Companies that become public through a reverse merger with a shell company are not
permitted to list on a major public securities exchange until certain conditions have been satis-
fied. The new firm must complete a 1-year “seasoning period” in the United States by trading
over the counter market or another regulated US or foreign stock exchange following a reverse
merger and be registered with the SEC. The shares must maintain a minimum share price
required by the exchange for a sustained period for at least 3060 trading days.

Concluding Comments
One Group had the choice of remaining private or taking STK public. Each ownership
structure has its pros and cons. For example, after 20 years as a publicly traded company, Dell
Inc. converted from to a private corporation. While gaining access to additional capital, STK will
face new challenges as a public company. To go public, One Group chose a reverse merger from
a range of options. While sometimes effective, reverse mergers often create more problems than
alternative strategies.

Discussion Questions
1. What are common reasons for a private firm to go public? What are the advantages and
disadvantages or doing so? Be specific.
2. What are corporate shells, and how can they create value?

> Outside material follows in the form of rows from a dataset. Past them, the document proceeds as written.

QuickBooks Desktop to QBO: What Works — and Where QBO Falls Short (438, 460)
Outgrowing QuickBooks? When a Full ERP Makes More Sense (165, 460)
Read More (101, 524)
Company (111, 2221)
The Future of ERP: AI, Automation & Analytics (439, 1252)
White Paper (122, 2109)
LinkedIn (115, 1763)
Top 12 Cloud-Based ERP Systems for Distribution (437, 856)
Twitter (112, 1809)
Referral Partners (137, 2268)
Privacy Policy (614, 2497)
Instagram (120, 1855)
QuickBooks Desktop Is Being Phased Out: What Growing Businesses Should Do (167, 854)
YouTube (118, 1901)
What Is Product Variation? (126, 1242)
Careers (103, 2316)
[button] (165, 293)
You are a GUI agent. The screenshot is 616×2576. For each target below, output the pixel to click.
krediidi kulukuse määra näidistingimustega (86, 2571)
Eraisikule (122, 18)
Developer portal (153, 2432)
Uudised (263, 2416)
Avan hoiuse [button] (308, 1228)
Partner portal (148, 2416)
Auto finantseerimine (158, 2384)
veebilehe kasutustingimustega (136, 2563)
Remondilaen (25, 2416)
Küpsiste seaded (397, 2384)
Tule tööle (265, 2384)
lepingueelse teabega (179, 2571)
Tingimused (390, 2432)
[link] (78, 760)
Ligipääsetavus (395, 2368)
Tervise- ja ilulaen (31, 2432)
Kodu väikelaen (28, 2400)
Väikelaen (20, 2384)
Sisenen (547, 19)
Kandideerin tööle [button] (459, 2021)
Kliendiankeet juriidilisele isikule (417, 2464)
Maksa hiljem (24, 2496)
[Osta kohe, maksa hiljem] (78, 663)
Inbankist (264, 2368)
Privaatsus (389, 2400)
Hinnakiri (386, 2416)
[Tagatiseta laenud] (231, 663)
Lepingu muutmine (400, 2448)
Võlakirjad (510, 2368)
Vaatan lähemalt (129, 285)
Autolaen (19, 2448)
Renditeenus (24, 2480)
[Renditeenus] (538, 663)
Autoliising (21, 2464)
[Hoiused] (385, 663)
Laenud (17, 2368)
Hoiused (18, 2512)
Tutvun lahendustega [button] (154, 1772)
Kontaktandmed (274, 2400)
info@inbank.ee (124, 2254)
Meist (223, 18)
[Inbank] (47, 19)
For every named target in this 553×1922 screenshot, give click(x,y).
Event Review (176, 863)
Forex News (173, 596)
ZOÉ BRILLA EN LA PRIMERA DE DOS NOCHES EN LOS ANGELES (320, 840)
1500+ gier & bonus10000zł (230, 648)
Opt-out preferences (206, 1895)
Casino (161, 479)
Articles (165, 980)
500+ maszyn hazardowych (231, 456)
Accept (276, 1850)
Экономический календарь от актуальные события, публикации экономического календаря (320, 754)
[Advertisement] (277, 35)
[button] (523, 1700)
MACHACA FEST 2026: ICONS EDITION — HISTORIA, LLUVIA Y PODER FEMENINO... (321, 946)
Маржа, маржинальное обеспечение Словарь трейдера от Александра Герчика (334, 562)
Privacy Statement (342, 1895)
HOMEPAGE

Be specific.
3. What were the options available to One Group LLC to raise capital to finance their expansion
plans?
4. Discuss the pros and cons of each. Be specific.
5. Discuss the pros and cons of a reverse merger versus an IPO.
6. Why is it likely that shares trade at a discount from their value when issued if investors
attempted to sell such shares within 1 year following closing of the reverse merger?
7. What is the purpose of One Group ultimately listing of a major stock exchange such as
NASDAQ?
Solutions to this case are provided in the Online Instructor’s Manual available for instructors using
this book.
a
Limited liability company owners are called members. The managing member is organizationally equivalent to a
chief executive officer.
b
SPACs and reverse mergers are similar in that they both use shell companies to take private firms public.
However, they differ in how they are created. In a SPAC, a shell is created and funded through an IPO with the
specific intent of acquiring or merging with a private firm. With a reverse merger, a private firm is merged into an
existing publicly listed shell company as a means of taking the private firm public. For a detailed discussion of
SPACs and reverse mergers, see Cumming et al., 2014.